Given problem: Reproduce the records below without any change, from the line containing "Where should I click to: Collapse" to the line containing "tap(399, 198)", including both.

________________________

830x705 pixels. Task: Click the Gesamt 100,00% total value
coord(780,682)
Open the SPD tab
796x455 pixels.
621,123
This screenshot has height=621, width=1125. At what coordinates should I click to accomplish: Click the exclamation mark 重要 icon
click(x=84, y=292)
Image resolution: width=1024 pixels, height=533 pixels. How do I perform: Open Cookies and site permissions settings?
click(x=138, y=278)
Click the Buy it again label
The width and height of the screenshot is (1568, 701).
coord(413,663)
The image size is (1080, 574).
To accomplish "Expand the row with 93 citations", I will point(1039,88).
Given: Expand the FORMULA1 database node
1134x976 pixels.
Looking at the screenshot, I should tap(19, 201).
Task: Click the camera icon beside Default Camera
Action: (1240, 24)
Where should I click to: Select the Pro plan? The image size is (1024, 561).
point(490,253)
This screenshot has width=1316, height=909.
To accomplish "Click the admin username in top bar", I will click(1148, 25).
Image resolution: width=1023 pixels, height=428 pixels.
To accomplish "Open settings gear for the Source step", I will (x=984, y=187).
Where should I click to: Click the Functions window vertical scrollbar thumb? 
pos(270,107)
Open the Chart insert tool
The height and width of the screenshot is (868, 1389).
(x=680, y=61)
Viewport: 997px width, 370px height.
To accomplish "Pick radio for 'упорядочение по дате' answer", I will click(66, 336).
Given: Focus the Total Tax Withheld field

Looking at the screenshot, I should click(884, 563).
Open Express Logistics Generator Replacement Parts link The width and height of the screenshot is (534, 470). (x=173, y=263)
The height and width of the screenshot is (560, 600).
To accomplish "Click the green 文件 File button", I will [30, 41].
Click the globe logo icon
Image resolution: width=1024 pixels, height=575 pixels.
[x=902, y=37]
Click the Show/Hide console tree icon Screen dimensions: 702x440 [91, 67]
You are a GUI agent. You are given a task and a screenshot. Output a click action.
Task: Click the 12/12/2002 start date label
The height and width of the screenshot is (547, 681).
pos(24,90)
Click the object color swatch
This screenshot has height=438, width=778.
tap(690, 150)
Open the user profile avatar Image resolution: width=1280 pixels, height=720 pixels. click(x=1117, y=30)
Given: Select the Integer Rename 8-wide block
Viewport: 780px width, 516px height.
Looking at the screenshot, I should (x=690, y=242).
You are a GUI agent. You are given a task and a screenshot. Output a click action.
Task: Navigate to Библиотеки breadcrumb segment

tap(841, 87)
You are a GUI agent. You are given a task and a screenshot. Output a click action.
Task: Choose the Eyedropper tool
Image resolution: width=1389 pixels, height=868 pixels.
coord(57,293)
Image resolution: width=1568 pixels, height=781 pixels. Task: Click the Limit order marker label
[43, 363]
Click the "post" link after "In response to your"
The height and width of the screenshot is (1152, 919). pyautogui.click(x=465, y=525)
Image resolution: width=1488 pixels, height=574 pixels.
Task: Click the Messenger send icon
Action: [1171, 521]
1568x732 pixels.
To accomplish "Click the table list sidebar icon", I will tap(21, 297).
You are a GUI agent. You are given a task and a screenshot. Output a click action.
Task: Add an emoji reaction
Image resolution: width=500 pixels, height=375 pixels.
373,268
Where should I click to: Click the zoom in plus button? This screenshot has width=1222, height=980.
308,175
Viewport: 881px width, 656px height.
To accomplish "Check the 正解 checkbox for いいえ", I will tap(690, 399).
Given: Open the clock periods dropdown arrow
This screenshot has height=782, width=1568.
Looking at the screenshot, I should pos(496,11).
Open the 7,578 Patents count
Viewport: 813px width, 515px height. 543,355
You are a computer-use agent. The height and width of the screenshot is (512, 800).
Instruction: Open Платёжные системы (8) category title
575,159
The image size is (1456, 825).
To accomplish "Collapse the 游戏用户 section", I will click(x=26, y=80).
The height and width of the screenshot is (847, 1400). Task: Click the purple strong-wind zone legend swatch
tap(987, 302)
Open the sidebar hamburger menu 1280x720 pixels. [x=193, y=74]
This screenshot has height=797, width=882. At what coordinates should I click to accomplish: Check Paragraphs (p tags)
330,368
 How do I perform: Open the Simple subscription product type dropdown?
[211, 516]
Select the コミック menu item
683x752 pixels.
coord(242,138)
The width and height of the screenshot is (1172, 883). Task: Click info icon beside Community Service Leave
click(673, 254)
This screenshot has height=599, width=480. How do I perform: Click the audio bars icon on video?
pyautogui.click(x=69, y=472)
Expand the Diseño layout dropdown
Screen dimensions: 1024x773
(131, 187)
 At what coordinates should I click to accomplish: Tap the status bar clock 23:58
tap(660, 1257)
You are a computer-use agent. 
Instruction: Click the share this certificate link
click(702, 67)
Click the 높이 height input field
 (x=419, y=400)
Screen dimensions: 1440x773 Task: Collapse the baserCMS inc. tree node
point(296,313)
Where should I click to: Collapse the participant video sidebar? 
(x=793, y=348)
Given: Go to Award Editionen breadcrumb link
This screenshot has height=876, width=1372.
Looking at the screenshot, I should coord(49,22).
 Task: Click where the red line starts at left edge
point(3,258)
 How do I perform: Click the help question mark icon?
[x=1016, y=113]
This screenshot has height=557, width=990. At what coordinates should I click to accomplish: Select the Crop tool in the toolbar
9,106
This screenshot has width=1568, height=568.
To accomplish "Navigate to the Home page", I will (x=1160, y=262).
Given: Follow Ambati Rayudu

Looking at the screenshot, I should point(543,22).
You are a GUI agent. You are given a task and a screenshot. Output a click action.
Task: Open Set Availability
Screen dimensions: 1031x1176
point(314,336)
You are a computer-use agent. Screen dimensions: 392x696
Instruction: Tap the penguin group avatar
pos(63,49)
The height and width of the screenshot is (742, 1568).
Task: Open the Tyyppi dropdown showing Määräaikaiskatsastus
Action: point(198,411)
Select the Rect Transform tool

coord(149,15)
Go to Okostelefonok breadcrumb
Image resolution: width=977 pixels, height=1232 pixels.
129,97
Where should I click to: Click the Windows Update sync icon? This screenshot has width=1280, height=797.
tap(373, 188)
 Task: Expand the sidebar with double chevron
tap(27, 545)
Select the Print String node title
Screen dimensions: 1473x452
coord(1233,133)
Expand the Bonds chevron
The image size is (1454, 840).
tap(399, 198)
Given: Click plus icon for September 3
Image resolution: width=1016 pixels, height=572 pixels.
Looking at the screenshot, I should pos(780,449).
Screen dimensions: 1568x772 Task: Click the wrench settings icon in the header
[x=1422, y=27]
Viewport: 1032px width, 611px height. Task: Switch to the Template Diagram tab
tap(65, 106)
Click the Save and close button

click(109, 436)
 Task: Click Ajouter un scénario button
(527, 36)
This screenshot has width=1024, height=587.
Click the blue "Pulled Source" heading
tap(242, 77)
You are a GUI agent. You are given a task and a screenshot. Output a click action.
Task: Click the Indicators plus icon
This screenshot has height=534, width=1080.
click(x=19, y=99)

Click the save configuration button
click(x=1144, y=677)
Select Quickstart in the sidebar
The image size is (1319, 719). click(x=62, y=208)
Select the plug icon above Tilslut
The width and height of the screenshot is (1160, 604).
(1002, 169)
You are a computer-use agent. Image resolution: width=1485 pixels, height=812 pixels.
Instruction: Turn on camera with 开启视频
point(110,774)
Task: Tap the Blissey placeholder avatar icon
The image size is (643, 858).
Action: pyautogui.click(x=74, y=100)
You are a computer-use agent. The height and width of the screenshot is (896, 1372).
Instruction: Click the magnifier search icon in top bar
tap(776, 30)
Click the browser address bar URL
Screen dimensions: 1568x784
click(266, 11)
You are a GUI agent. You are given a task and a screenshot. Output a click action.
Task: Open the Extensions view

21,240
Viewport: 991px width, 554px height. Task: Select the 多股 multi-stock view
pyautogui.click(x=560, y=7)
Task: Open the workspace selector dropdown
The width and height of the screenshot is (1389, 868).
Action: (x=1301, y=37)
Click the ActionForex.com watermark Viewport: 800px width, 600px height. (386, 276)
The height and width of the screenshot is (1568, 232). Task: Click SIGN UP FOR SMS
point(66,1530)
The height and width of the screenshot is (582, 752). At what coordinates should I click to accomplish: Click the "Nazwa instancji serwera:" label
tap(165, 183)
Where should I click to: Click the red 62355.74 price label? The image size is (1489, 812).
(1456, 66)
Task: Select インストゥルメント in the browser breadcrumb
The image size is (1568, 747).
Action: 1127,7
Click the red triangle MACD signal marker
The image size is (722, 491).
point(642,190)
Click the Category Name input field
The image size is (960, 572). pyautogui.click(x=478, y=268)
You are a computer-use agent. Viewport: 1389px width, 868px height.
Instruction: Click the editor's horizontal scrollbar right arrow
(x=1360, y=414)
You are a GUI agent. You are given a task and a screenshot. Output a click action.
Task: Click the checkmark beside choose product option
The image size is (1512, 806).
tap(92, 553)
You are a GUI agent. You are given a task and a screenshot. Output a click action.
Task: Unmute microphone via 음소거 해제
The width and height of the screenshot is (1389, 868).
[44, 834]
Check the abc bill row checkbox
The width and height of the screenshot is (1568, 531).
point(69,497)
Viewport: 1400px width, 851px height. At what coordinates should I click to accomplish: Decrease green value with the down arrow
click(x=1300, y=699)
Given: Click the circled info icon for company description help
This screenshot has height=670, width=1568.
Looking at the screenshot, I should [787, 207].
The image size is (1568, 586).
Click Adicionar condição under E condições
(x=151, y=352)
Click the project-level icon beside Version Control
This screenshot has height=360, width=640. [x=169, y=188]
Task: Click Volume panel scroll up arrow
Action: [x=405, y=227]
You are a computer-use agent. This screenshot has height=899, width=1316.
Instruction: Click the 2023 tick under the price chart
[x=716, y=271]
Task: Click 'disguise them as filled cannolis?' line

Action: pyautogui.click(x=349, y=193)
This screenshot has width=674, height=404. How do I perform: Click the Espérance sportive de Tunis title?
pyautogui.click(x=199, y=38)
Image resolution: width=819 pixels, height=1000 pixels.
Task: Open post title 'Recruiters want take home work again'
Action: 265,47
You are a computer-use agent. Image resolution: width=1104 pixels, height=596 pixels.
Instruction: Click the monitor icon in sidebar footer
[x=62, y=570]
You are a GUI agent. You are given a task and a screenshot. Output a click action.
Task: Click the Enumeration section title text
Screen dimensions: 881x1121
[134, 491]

________________________

In response:
Where should I click to: Collapse the participant video sidebar? 
(x=793, y=348)
Given: Go to Award Editionen breadcrumb link
This screenshot has height=876, width=1372.
Looking at the screenshot, I should coord(49,22).
 Task: Click where the red line starts at left edge
point(3,258)
 How do I perform: Click the help question mark icon?
[x=1016, y=113]
This screenshot has height=557, width=990. At what coordinates should I click to accomplish: Select the Crop tool in the toolbar
9,106
This screenshot has width=1568, height=568.
To accomplish "Navigate to the Home page", I will (x=1160, y=262).
Given: Follow Ambati Rayudu

Looking at the screenshot, I should point(543,22).
You are a GUI agent. You are given a task and a screenshot. Output a click action.
Task: Open Set Availability
Screen dimensions: 1031x1176
point(314,336)
You are a computer-use agent. Screen dimensions: 392x696
Instruction: Tap the penguin group avatar
pos(63,49)
The height and width of the screenshot is (742, 1568).
Task: Open the Tyyppi dropdown showing Määräaikaiskatsastus
Action: point(198,411)
Select the Rect Transform tool

coord(149,15)
Go to Okostelefonok breadcrumb
Image resolution: width=977 pixels, height=1232 pixels.
129,97
Where should I click to: Click the Windows Update sync icon? This screenshot has width=1280, height=797.
tap(373, 188)
 Task: Expand the sidebar with double chevron
tap(27, 545)
Select the Print String node title
Screen dimensions: 1473x452
coord(1233,133)
Expand the Bonds chevron
The image size is (1454, 840).
tap(399, 198)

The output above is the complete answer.